**WORK TO BE COMPLETED**
Transcribe every record as it stands and set the images aside.
[DATA TO EXAMINE]
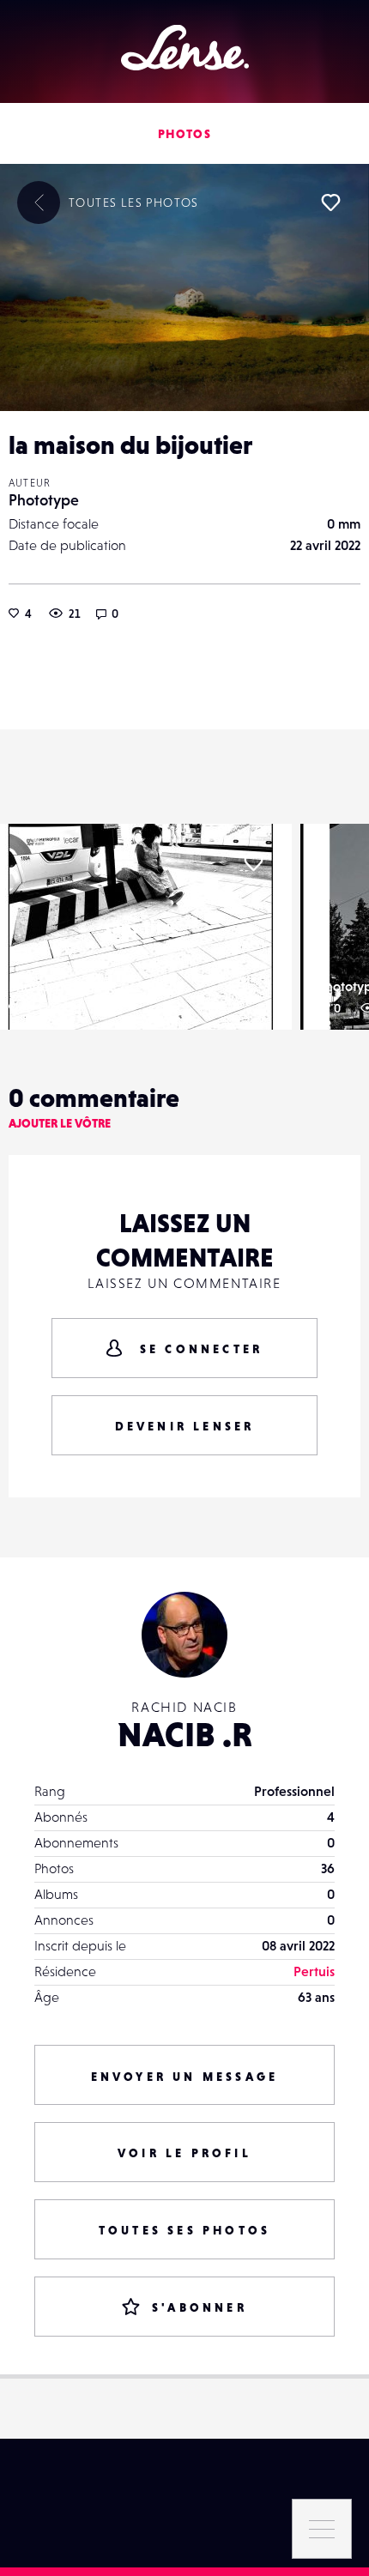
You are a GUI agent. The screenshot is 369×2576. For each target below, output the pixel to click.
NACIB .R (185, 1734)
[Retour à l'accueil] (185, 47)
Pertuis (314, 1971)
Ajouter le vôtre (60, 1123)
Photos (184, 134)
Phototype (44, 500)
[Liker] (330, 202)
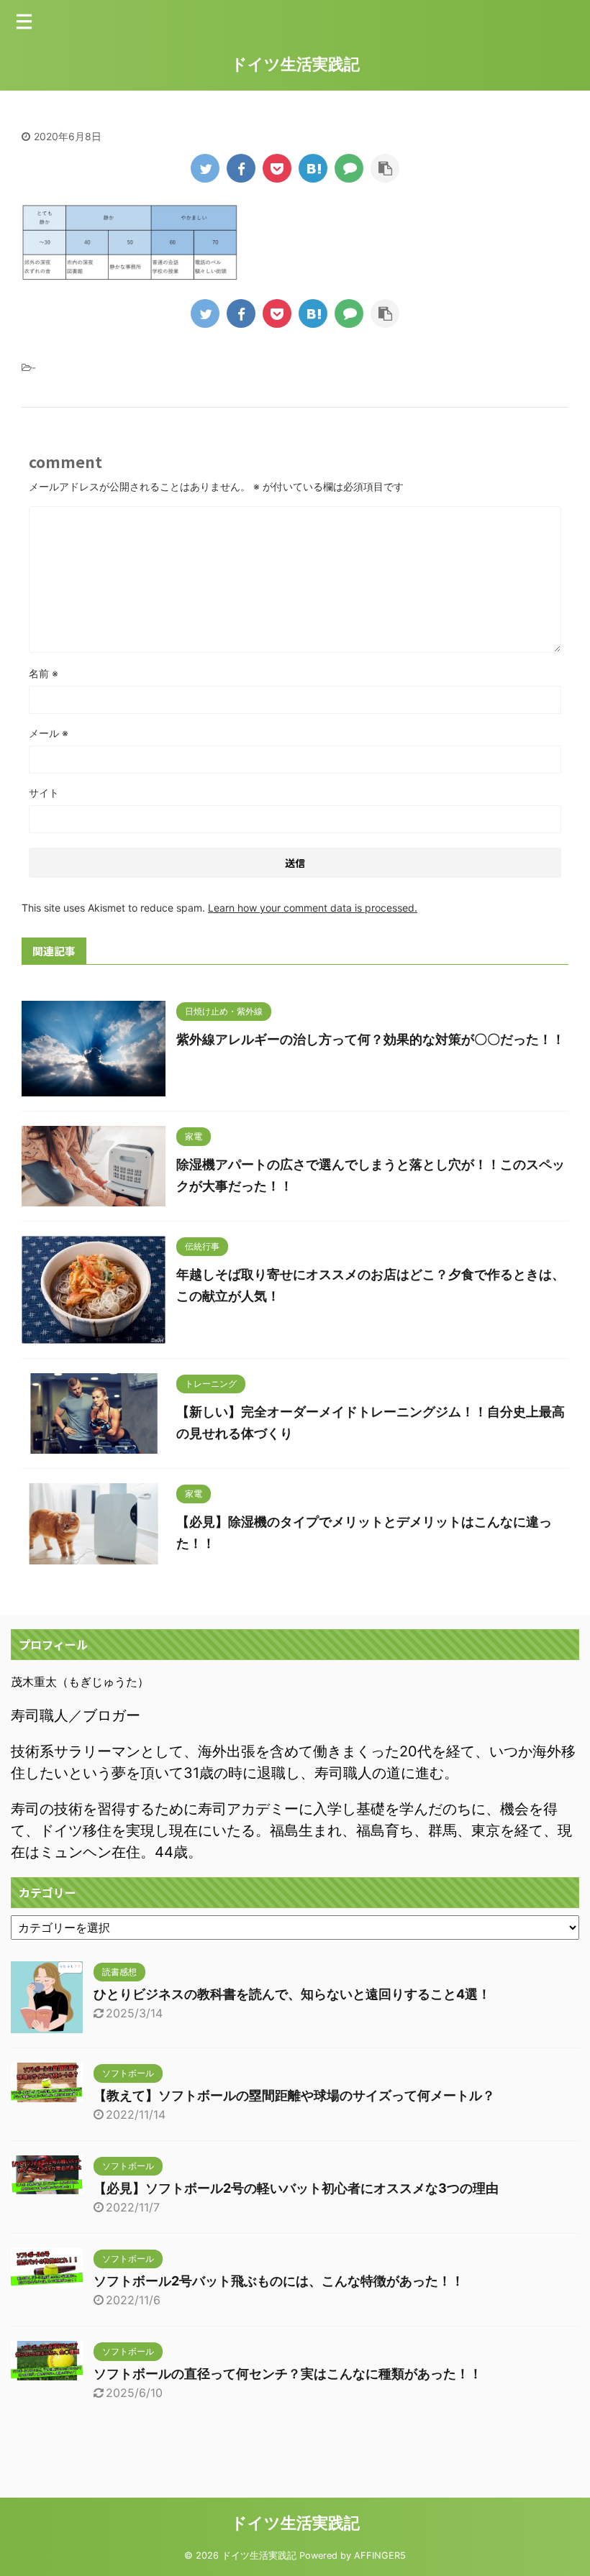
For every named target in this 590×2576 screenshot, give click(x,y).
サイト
[/DATA TO EXAMINE]
**ANSWER TO THIS TASK**
You are a GUI agent. The screenshot is 369×2576. For each target below, output the pixel to click.
NACIB .R (185, 1734)
[Retour à l'accueil] (185, 47)
Pertuis (314, 1971)
Ajouter le vôtre (60, 1123)
Photos (184, 134)
Phototype (44, 500)
[Liker] (330, 202)
For every named target in this 590×2576 screenshot, give click(x,y).
サイト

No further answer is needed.